REUTERS | Adrees Latif

The new PFI? Hybrids are the future

I’m a fan of Jeremy Clarkson and laugh along with the rest at his digs at the Prius.

Hybrids- not worth the effort – a good diesel will do the job better.

But I’m not sure you can deride hybrids in every arena. A project we’ve been working on has made me look hard at the merits of a blended approach to funding in public sector projects and wonder whether it offers more opportunities in our current market than straightforward PFI.

Public sector borrowing and the PFI

It’s always been the case that government departments and local authorities are able to borrow more cheaply than their private sector counterparts, but the flipside for the public sector if they funded capital projects through public sector borrowing (also known as prudential borrowing) was that the full responsibility for managing the design, construction and maintenance of a capital asset remained on public sector books. Central government began to question whether there might be more efficient ways to procure large public sector projects and PFI was born. Hallelujah!

Everyone extolled the virtues of the new model, which allowed funding of the land purchase, construction and/or refurbishment phases of the project by the private sector. No up-front capital expenditure by the public sector; off-balance sheet liabilities; services (including maintenance of the new building) delivered for a pre-agreed long term fee.

All the up-front funding, plus the long term fee, offered a tangible incentive to the contractor to get the facility built properly and completed promptly. Yes, the private sector borrowing costs would be higher, but the reduced risks to the public sector represented by removal of the construction phase responsibility and long term maintenance of the asset were amongst the compensations for this.

Significant current uncertainty affects PFI and PPP funding

As the economic and political landscape has changed in recent years, the public sector has begun to look again at the PFI model. I saw this first-hand when we acted for a local authority on a recently-closed project. In response to uncertainty in the PFI/PPP funding market and in the face of severe budgetary constraints, the authority adopted a new approach. Alongside a private sector equity investment, the authority is funding project capital expenditure through prudential borrowing (from the Public Works Loan Board). This funding will be used to make payments for the construction works at specified milestones, and to repay the debt and equity investment of the SPV (with an element of interest) following completion of the construction phase.

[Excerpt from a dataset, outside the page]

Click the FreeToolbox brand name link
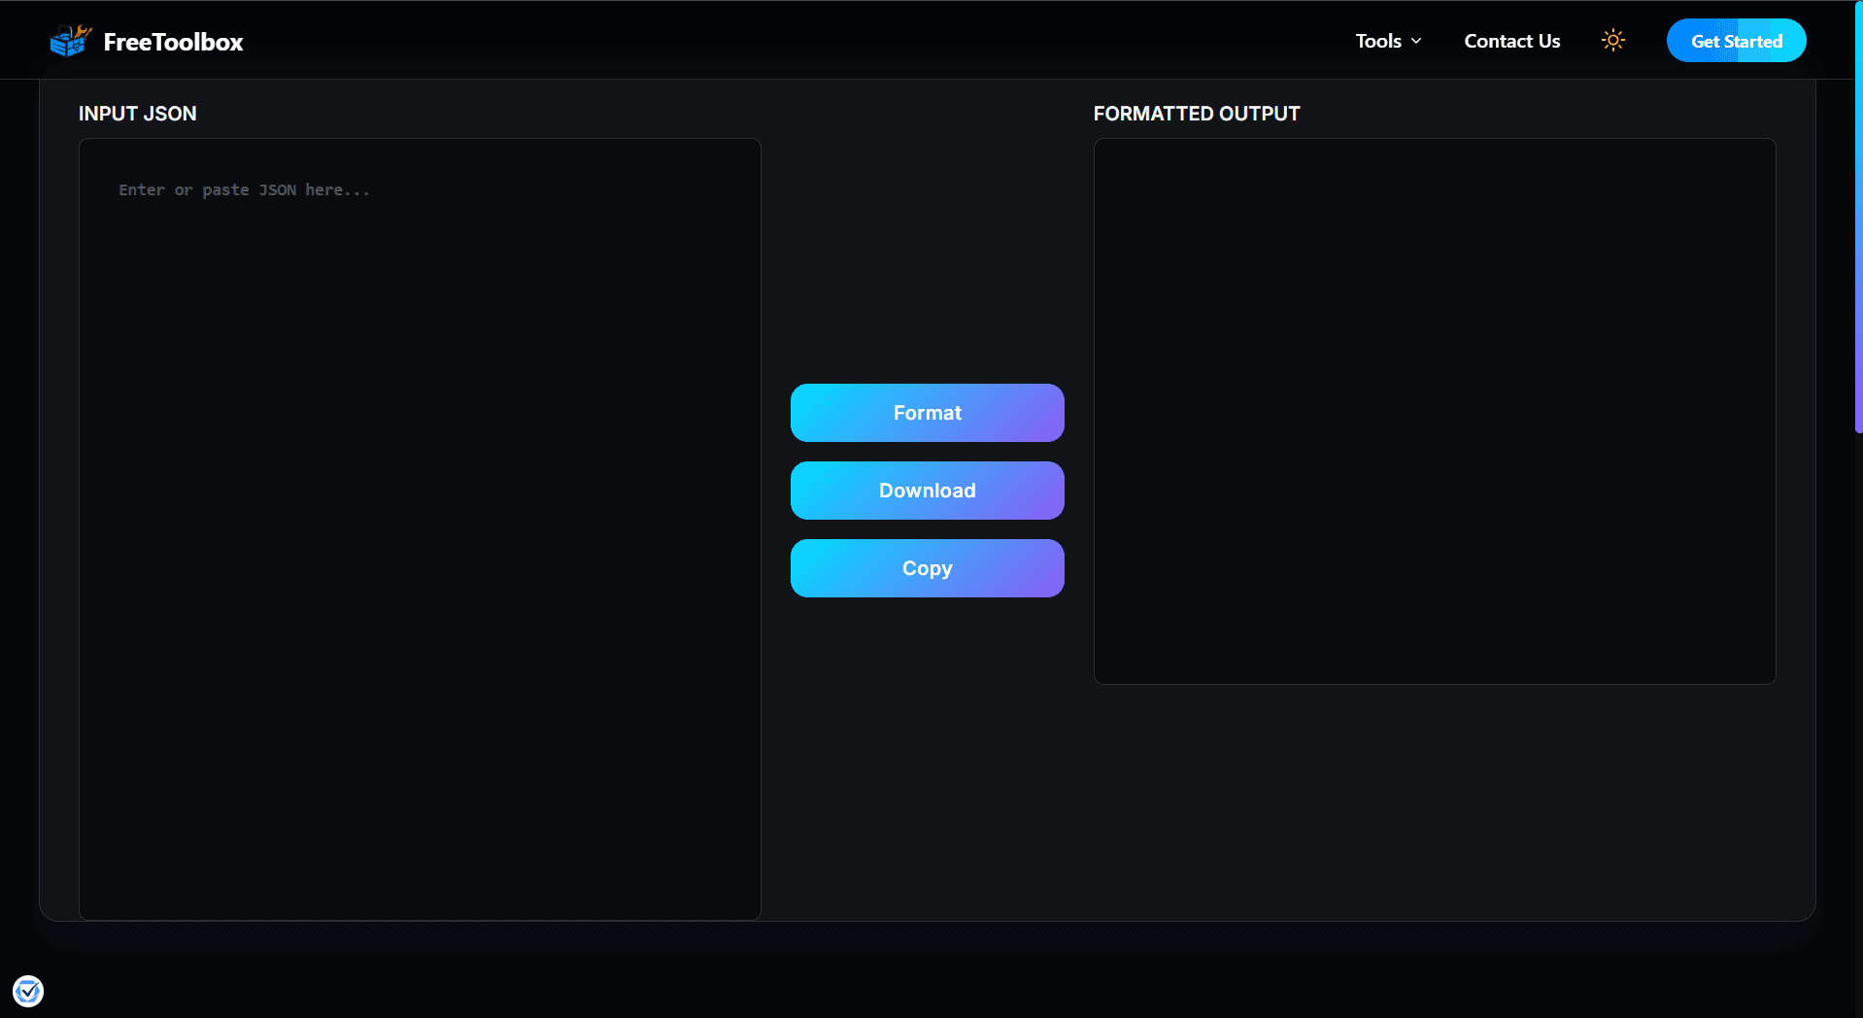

There are many possible variants of a hybrid approach. Here are three possibilities:

  • Private sector funding during construction, with partial or full repayment of the debt and/or equity by lump sum payments following completion.
  • Division of the project into low risk and high risk capital expenditure, with injection by the public sector of its borrowing only for the low risk aspects of the project while construction is ongoing and for a specified period after completion. This could be accompanied by a lump sum repayment at a point after completion of construction.
  • Payment by the authority of a proportion of construction costs at agreed milestones, with the SPV retaining a proportion of equity/debt investment for the duration of the project.

In whatever form it takes, a hybrid model of this kind can take the best of both worlds – private sector commitment during the construction phase and cheaper public sector money to fund it. The potential cost savings are significant. Of course, the downside is a full circle return to the public sector taking risk, which historically it has been perceived as being ill-placed to manage. However, that risk can be offset with increased security measures and still produce a more cost-effective project.

Consider additional security for the authority

A hybrid does mean that standardised PFI forms have to be re-worked. The parties need to consider additional levels of contractual security to supplement the usual measures like direct agreements with all the key sub-contractors, collateral warranties from the professional team, a performance bond and retention bond. For example:

  • Do you need to go beyond obtaining a parent company guarantee in favour of the SPV from the construction sub-contractor’s parent company and procure one in favour of the authority, to be relied upon in the event of a step-in on SPV default or insolvency?
  • Are there mechanisms along the lines of advance payment bonds that can be used to secure authority payments for the works as they progress?
  • Should termination and default events be tightened-up, both during the construction phase and the operation phase, so that the authority can step-in if necessary?
  • As security for continued performance, look hard at the retention options – should the authority be protected by asking for a larger retention, to be held for a longer period, than would be standard?

On our project, the authority took the freehold title to the sites on which the facility was being constructed at the outset, so that in the event of any termination of the project agreement along the way, it will not be exposed to the risk of having to pay a premium to re-procure the site. That approach may not be right for all projects, but it is certainly worth the thinking about.

When moving away from the standard funding position, nothing should be a given. Stand back and take a completely fresh look at the way in which you can secure the authority’s position, while still making the project viable for the private sector.

The future

Will this hybrid provide a model for the future? In a gloomy, uncertain economy, where private sector borrowing ability is still restricted, I’m optimistic that it will offer an alternative way for public sector capital projects to continue. Long live the hybrid!